▶ [The task]: Can you give back, word for word, the lines of the listing below from the line with "This screenshot has height=976, width=1708." to the line with "keep up with", including both of those lines? Leave the pictures out.

▶ [Recorded information]:
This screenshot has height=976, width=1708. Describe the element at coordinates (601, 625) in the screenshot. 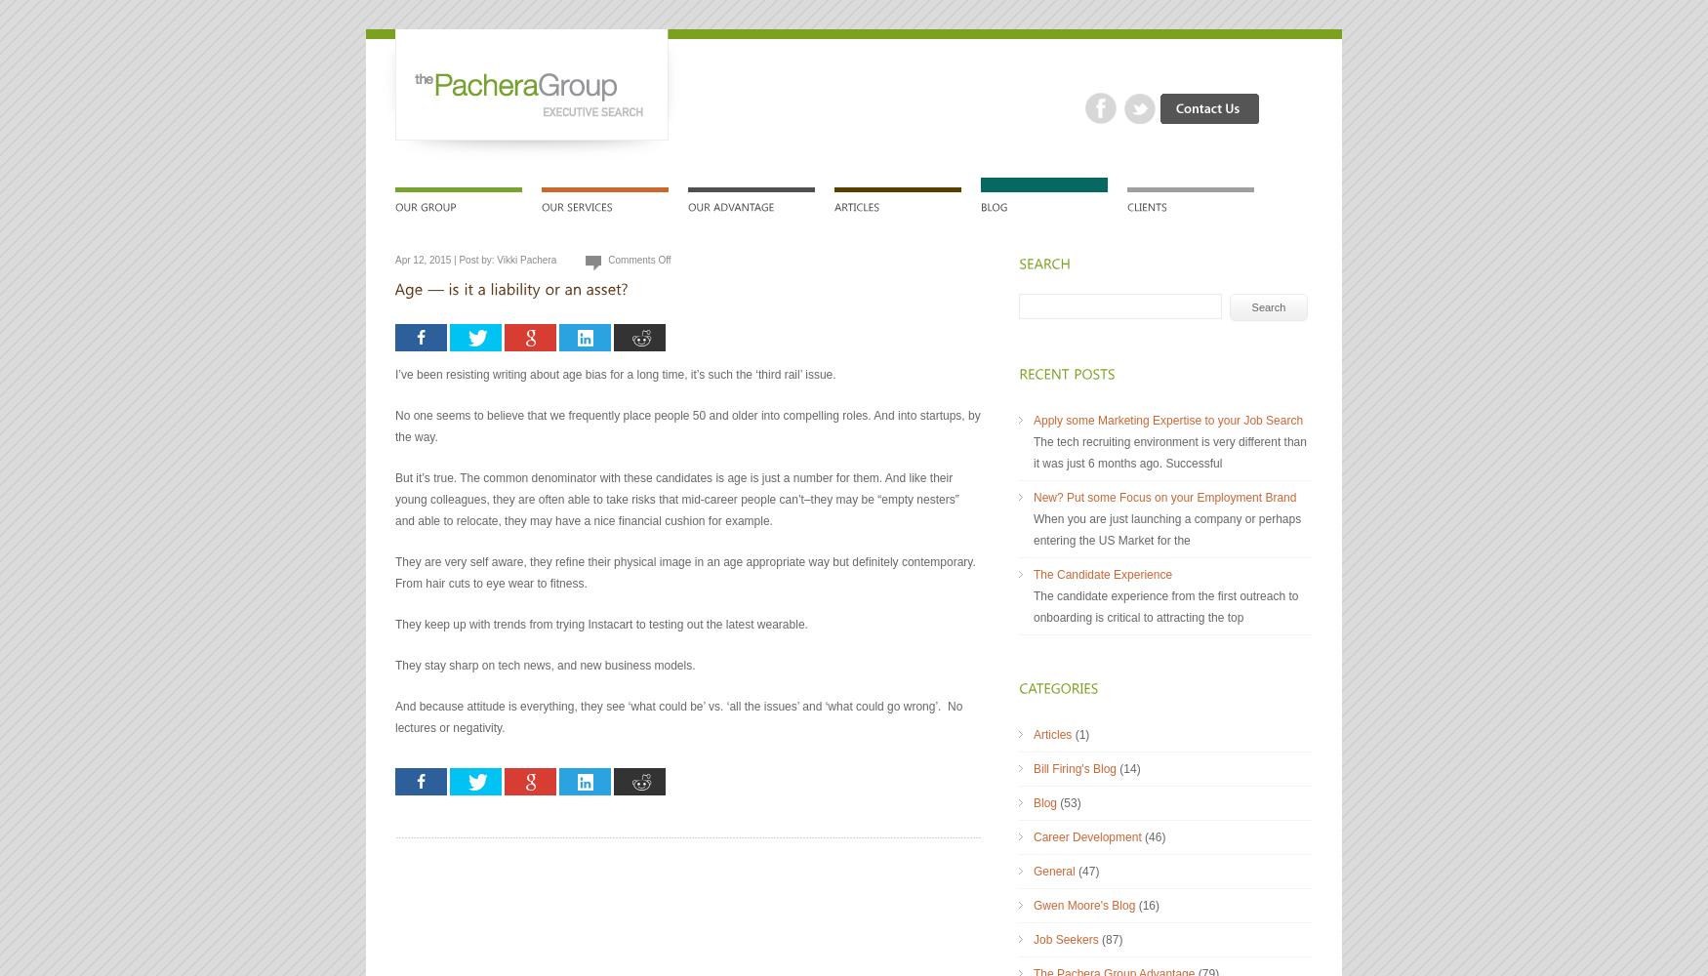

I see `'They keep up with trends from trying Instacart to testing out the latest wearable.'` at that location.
* * *
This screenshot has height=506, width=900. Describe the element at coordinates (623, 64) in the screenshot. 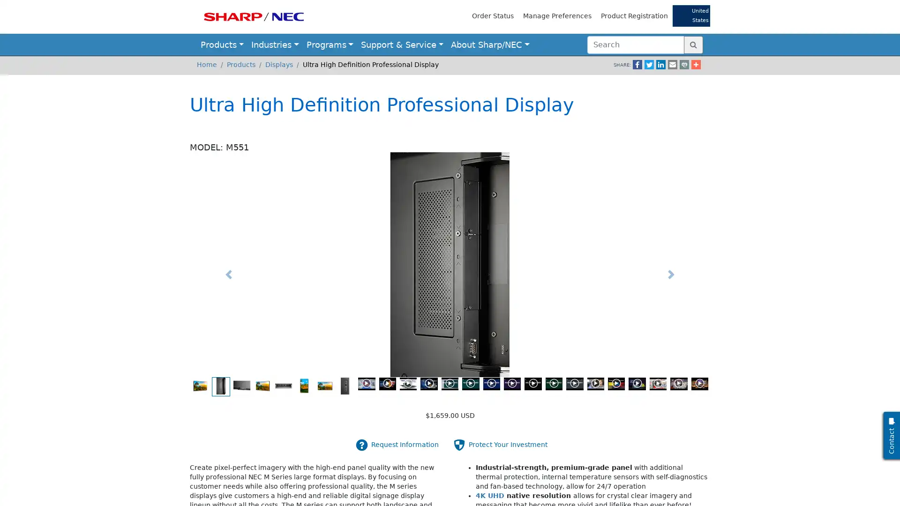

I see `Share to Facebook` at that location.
* * *
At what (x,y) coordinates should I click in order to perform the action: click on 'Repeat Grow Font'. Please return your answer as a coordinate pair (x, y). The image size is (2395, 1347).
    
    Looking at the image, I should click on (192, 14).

▶ [Result]:
This screenshot has height=976, width=1708. Describe the element at coordinates (601, 625) in the screenshot. 

I see `'They keep up with trends from trying Instacart to testing out the latest wearable.'` at that location.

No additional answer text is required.